最初の披露宴での久遠久美のスピーチが素敵すぎてまずそこで涙がこぼれました。

 

「あれは2ヵ月ほどまえのことだったでしょうか。ある夜、厚志君が『相談がある』と言って、私に電話をしてきました」

 

「『実は好きな人ができた。会社でアルバイトしている子で、まだ二十歳そこそこ。すごくかわいくて、とってもいい子で、みんな彼女を狙ってる。だから僕は考えた。結婚しちゃえばいいって。それって、早すぎますか?』厚志君は、そう言ってきたのです。私はすぐさま答えました。『それのどこが相談なの?もう決めてるじゃない』って」

 

「世の中に、早ければ早いほどおいしいものが、みっつあります。①ボージョレ・ヌーヴぉー。

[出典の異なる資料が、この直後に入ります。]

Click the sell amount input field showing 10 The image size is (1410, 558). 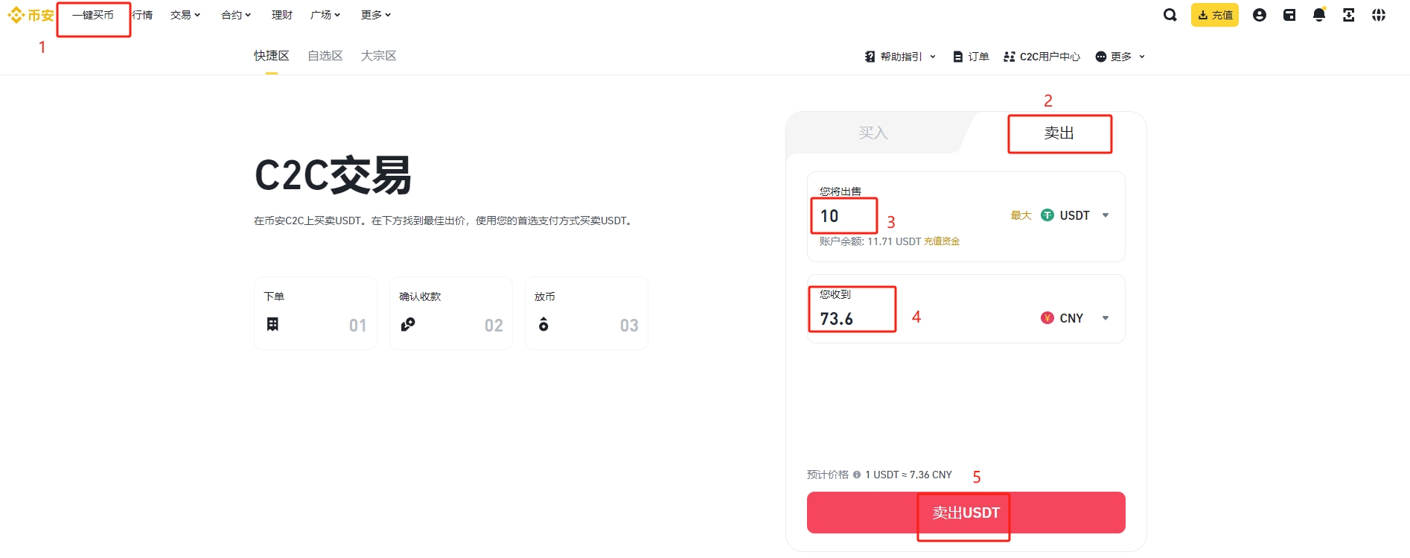(x=908, y=216)
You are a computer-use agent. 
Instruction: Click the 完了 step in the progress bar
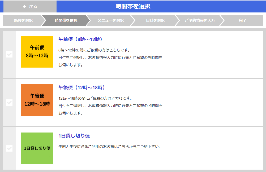(242, 20)
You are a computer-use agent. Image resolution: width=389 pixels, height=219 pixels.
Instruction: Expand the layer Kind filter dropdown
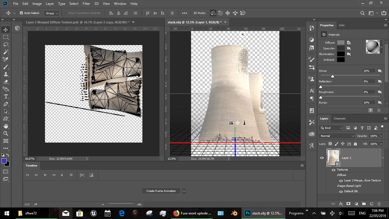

②吉原家の牛丼。③結婚。今日は会場にこのみっつが勢ぞろいしていますね。大変、幸先がいい。そう思いませんか、皆さん?」

 

「そして、年月を重ねれば重ねるほど、深いうまみが増してくるものがみっつあります。①愛情。②人生。そして③結婚です」

 

「新郎のご両親は、残念ながら、一昨年、昨年と、この日を待たずに他界されました。私はご縁あって、新郎の父上、衆議院議員、今川篤朗先生と懇意にさせていただいておりました」

 

「奥様を亡くされた先生に、生前一度だけ、失礼を承知でうかがったことがあります。『ご結婚なされて、1番よかったことはなんでしたか?』先生は、あの独特のシブい声で、それでもたまらなくお優しい口調でおっしゃいました。『深いうまみのある人生を、あいつと一緒に味わえたことかな』そして、こうもおっしゃいました。『1度、厚志にも言ってやらなくちゃな。ときにしょっぱくても苦くても、人生の最後のほうで、1番甘いのが、結婚なんだ。お前もさっさと体験してみろ、いいもんだぞ、って』」

 

「はたしてお父さまが、厚志君にその言葉を伝えたかどうか、私にはわかりません。けれどこうして、いっぱいの愛情と豊かな人生を分かち合うために、厚志君は恵里さんとともに、ここに座っている。お父さまに代わって、申し上げたいです。『どうだ厚志、結婚ってなかなかいいもんだろ?』」

 

「お父さまも愛されたフランスの作家、ジョルジュ・サンドは言いました。『愛せよ。人生において、よきものはそれだけである』 本日は、お日柄もよく、心温かな人々に見守られ、ふたつの人生をひとつに重ねて、いまからふたりで歩んでいってください。たったひとつの、よきもののために」

 

おめでとう。

 

という久遠久美のスピーチから物語が動き出していく小説です。かなりおすすめ。

スピーチや話し方の勉強にもなりますし、何より温かい気持ちになれます。

 

以下の動画がわかりやすく伝えています。


まじで泣いてしまった…悔しいけど、いい本です。

 

いい本に出合えました。また読み返したくなる本です。ぜひ。